■ Brief: Return the whole passage on monitoring chronic disease with EMRs, word for word.

■ Page extract:
To our knowledge, this study represents the first summary of the existing scientific evidence about the indicators that help standardize the monitoring of chronically ill patients in primary care by the use of EMRs. Long-term care of patients with chronic diseases is challenging and there are deficits regarding their monitoring and structured follow-up. Chronic care often involves collaboration between several people involved in the treatment process. That is only one reason for its complexity. Interpersonal differences in monitoring can decrease the quality of monitoring processes. Surprisingly, there are currently no gold standards or consensus regarding the systematic monitoring of patients with chronic diseases, in particular by means of EMRs. To efficiently monitor patients with chronic diseases, a well-structured and organized EMR system is crucial to ensure that all necessary information can be easily entered and retrieved and that no essential information is missed. Our study is, thus, the first initiative toward the urgent need of standardization for monitoring patients with chronic diseases in primary care.

Our systematic literature review showed that the term “monitoring” in terms of disease management and long-term patient care is not widely used. There is a plethora of literature about quality indicators that might have the potential to improve the outcome of a disease. The Quality and Outcomes Framework (QOF) in the United Kingdom, for example, assesses indicators for such purposes [102]. Beyond identifying indicators that can be easily assessed, such as the indicators used by the QOF, our goal was to summarize the existing literature on all the indicators available for long-term monitoring.

So far, only a few authors have focused on the topic of the monitoring of chronic diseases. According to Glasziou, the process of monitoring aims to establish the response to treatment and to detect both adverse effects and the need to adjust treatment [97]. The process of monitoring can be divided into different phases (ie, pretreatment, during treatment, and after treatment). Each phase requires measurements at different intervals.

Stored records
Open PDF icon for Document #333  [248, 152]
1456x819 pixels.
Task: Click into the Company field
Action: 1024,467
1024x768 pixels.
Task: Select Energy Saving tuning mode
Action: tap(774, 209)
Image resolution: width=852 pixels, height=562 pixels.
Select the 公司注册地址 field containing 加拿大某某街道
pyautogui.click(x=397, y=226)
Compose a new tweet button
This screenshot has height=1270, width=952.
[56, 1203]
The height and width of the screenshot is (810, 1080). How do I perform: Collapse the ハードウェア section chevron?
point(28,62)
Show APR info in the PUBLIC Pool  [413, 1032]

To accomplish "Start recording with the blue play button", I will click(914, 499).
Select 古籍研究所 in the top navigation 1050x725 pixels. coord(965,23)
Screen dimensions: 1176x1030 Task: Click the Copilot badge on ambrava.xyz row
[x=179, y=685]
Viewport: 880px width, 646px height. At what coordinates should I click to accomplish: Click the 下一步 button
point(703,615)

■ Exercise solution:
To our knowledge, this study represents the first summary of the existing scientific evidence about the indicators that help standardize the monitoring of chronically ill patients in primary care by the use of EMRs. Long-term care of patients with chronic diseases is challenging and there are deficits regarding their monitoring and structured follow-up. Chronic care often involves collaboration between several people involved in the treatment process. That is only one reason for its complexity. Interpersonal differences in monitoring can decrease the quality of monitoring processes. Surprisingly, there are currently no gold standards or consensus regarding the systematic monitoring of patients with chronic diseases, in particular by means of EMRs. To efficiently monitor patients with chronic diseases, a well-structured and organized EMR system is crucial to ensure that all necessary information can be easily entered and retrieved and that no essential information is missed. Our study is, thus, the first initiative toward the urgent need of standardization for monitoring patients with chronic diseases in primary care.

Our systematic literature review showed that the term “monitoring” in terms of disease management and long-term patient care is not widely used. There is a plethora of literature about quality indicators that might have the potential to improve the outcome of a disease. The Quality and Outcomes Framework (QOF) in the United Kingdom, for example, assesses indicators for such purposes [102]. Beyond identifying indicators that can be easily assessed, such as the indicators used by the QOF, our goal was to summarize the existing literature on all the indicators available for long-term monitoring.

So far, only a few authors have focused on the topic of the monitoring of chronic diseases. According to Glasziou, the process of monitoring aims to establish the response to treatment and to detect both adverse effects and the need to adjust treatment [97]. The process of monitoring can be divided into different phases (ie, pretreatment, during treatment, and after treatment). Each phase requires measurements at different intervals.